Regia di Christian Petzold vedi scheda film
Una svolta nella vita di Barbara, o una scelta? I nostri titolisti non ne imbroccano una!
Il film racconta la storia di Barbara (Nina Hoss), giovane donna, già medico a Berlino Est, quando il muro che divideva in due l’antica capitale tedesca era ancora saldamente in piedi.
Del suo passato berlinese poco sappiamo: il film ce la presenta al lavoro nell’ospedale di una tetra cittadina presso il Baltico dove era stata confinata per aver chiesto un permesso di espatrio, ragione sufficiente perché i suoi movimenti ora siano controllati continuamente da persone che ne osservano spostamenti e attività, come l’uomo della Stasi, che staziona, con l’auto, in permanenza, sotto casa sua, o come la portiera dello stabile, che cerca ogni scusa per spiarla o come il medico André (Ronald Zehrfeld), che lavora con lei all’ospedale e che di lei conosce tutto.
Questa parte del film è decisamente la più interessante e la meglio costruita, perché ci immerge, con molta semplicità, grazie anche alla straordinaria qualità dell’interpretazione severa dell’attrice Nina Hoss, nell’atmosfera soffocante della dittatura, che ha messo in atto un sistema capillare di spionaggio della vita privata di ciascuno, seminando angoscia e costringendo tutti a sospettare di chiunque: di chi si incontra per strada, del collega di lavoro, di chi suona alla porta di casa.
Le visite inattese, d'altronde, per Barbara sono quasi sempre foriere di violente perquisizioni, di umilianti visite corporali, di sgradevoli interrogatori, cosicché, quando arriva un artigiano, inviato da André, per riparare il suo amato pianoforte - scordato e perciò inutilizzabile da troppo tempo - il panico si impadronisce di lei che lo accoglie con aggressività dura e scortese, assai comprensibile, però.

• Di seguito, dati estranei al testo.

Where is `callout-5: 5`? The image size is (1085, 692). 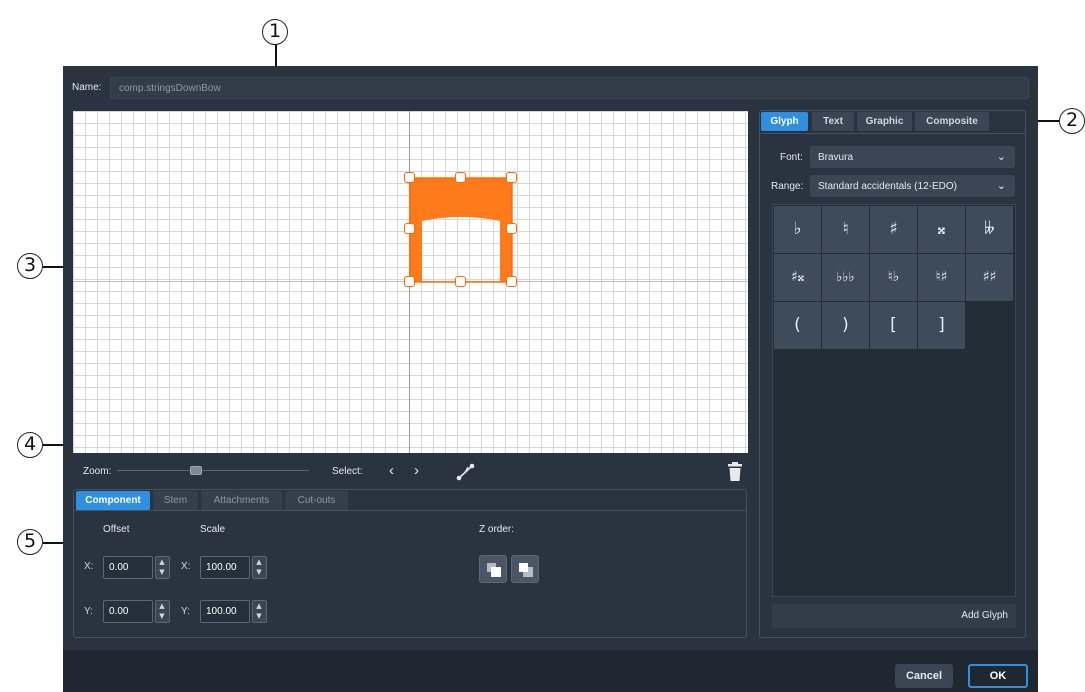 callout-5: 5 is located at coordinates (30, 542).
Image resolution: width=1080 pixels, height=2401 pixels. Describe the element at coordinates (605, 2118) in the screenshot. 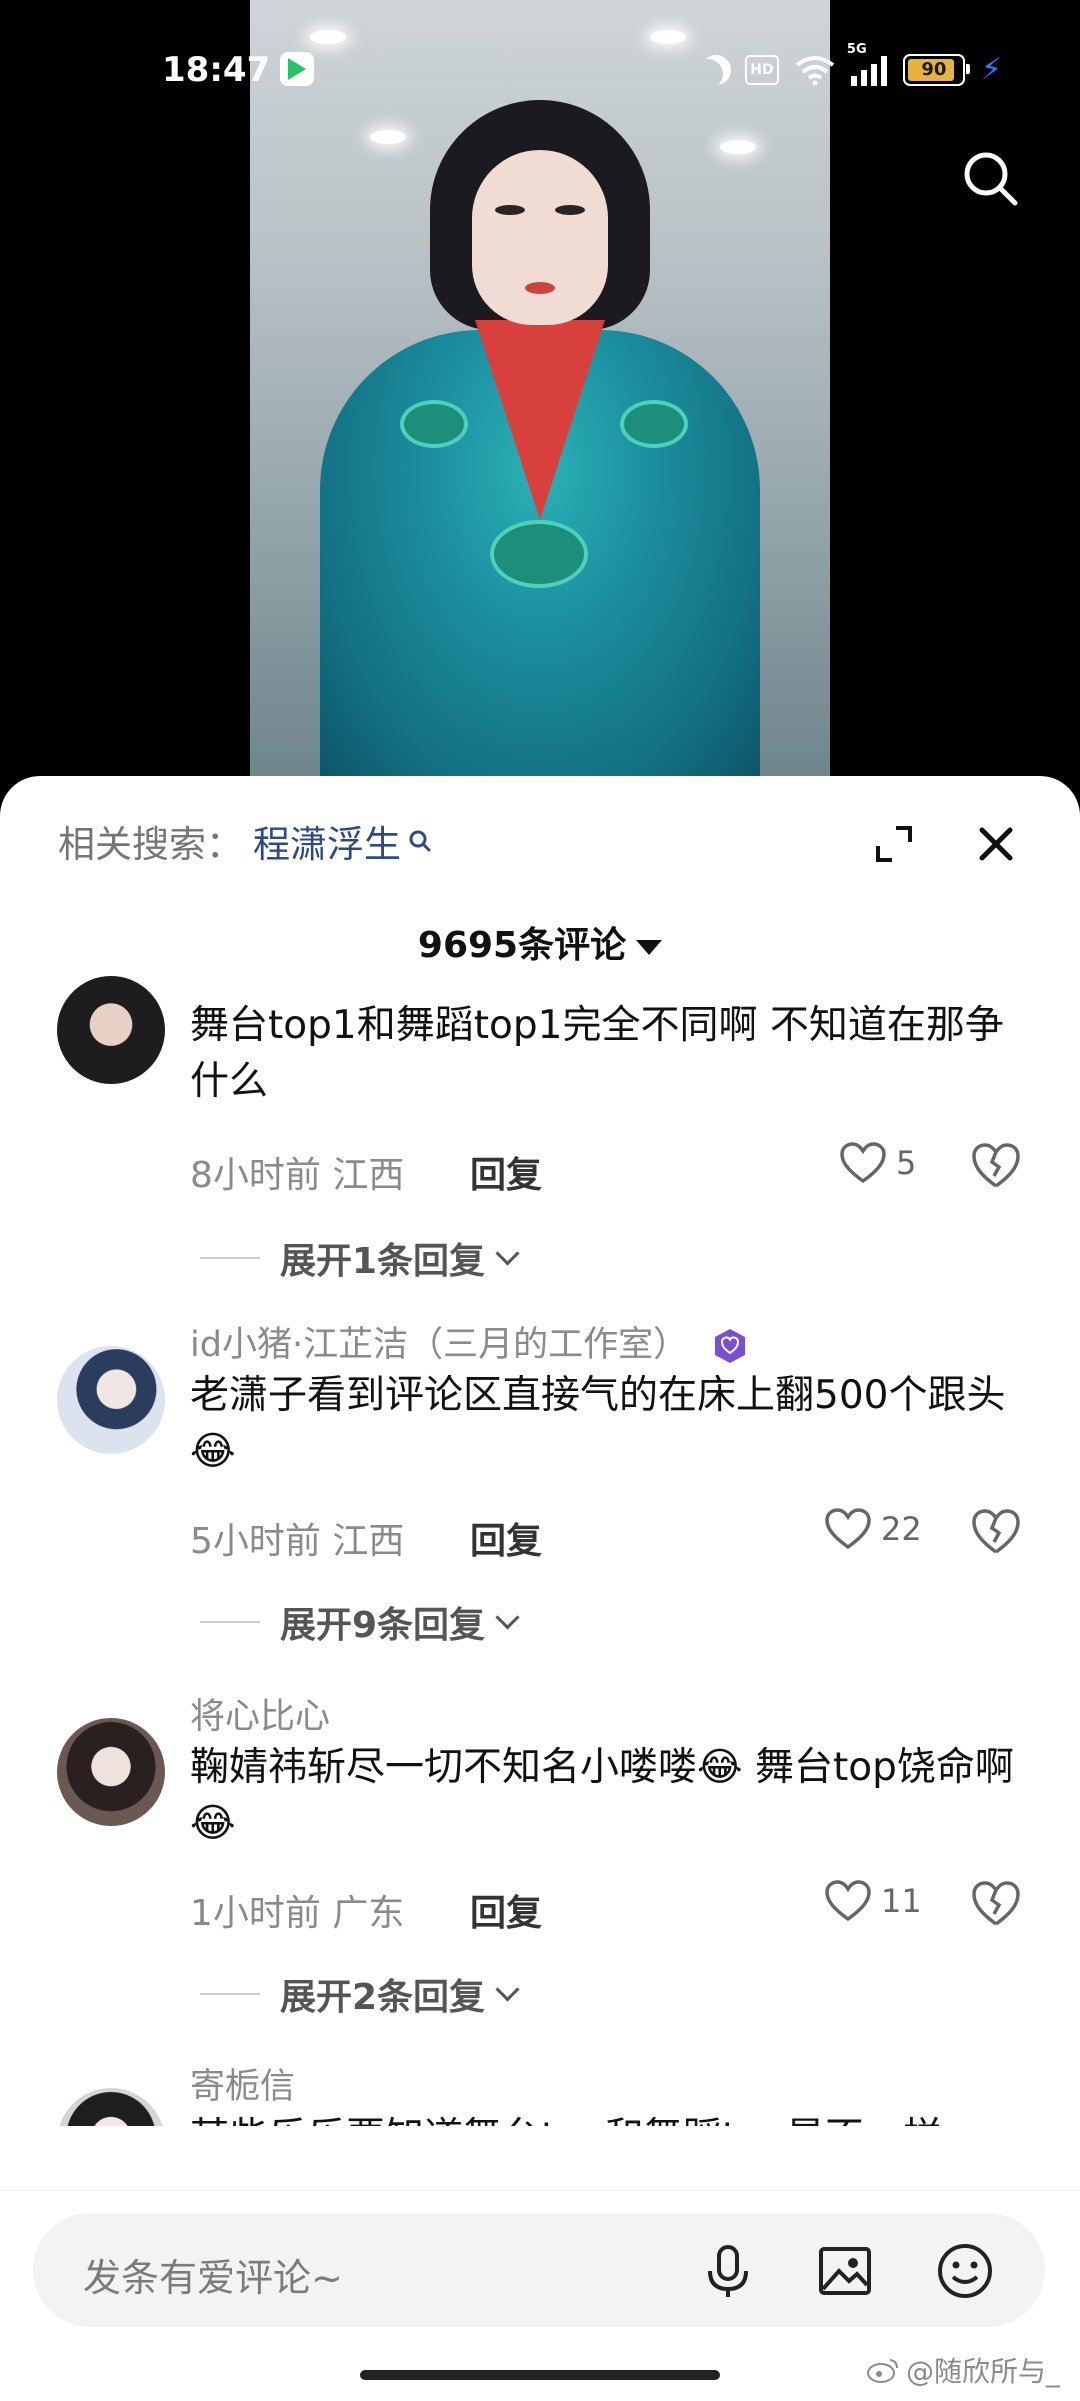

I see `comment-text: 某些乐乐要知道舞台top和舞蹈top是不一样` at that location.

André, il suo collega di lavoro, giovane medico – confinato anche lui, in quell’ospedale, costretto a interrompere una brillante carriera da ricercatore in seguito a un incidente gravissimo di cui porta la responsabilità – vorrebbe diventarle amico, forse qualcosa di più: il suo agire affettuoso e quasi materno nei confronti dei giovani ricoverati lo ha convinto che quella scorza dura nasconda fragilità e profonda capacità di amare teneramente.
Ogni tentativo di demolirne le difese, tuttavia, non ha successo, anche perché Barbara ha un fidanzato danese, Jörg, col quale si incontra, quando può, eludendo i suoi sorveglianti con mille sotterfugi e fra mille difficoltà: insieme a lui la donna vorrebbe vivere in Danimarca, seguendo un piano di fuga attraverso il mare che in breve tempo avrebbe raggiunto l'agognata a sponda occidentale.
Nel frattempo, però, alcuni misteri si diradano, dubbi e incertezze nuove si affollano alla sua mente e ne rendono meno manichei i giudizi sulle persone che le stanno appresso, ciò che avvia il film verso un finale diverso (ma non troppo!) da quello che ci si aspetta, in realtà, però, alquanto pasticciato e lacrimoso.
Ci troviamo di fronte a un’opera che, secondo me, non conclude in modo convincente le vicende ben presentate all’inizio, cosicché, certo al di là delle intenzioni del regista, consente anche maliziose interpretazioni, che modificano un po’ l’immagine che di Barbara il regista ci aveva voluto offrire. Personalmente, siccome non mi commuovo facilmente, ho avuto qualche dubbio circa l’avvicinamento di Barbara ad André che, guarda caso, avviene dopo che la donna ha potuto osservare la bella casa di lui, piena di libri e di begli oggetti, immersa nel verde di un giardino bello e accogliente…
La Danimarca, insomma, può attendere!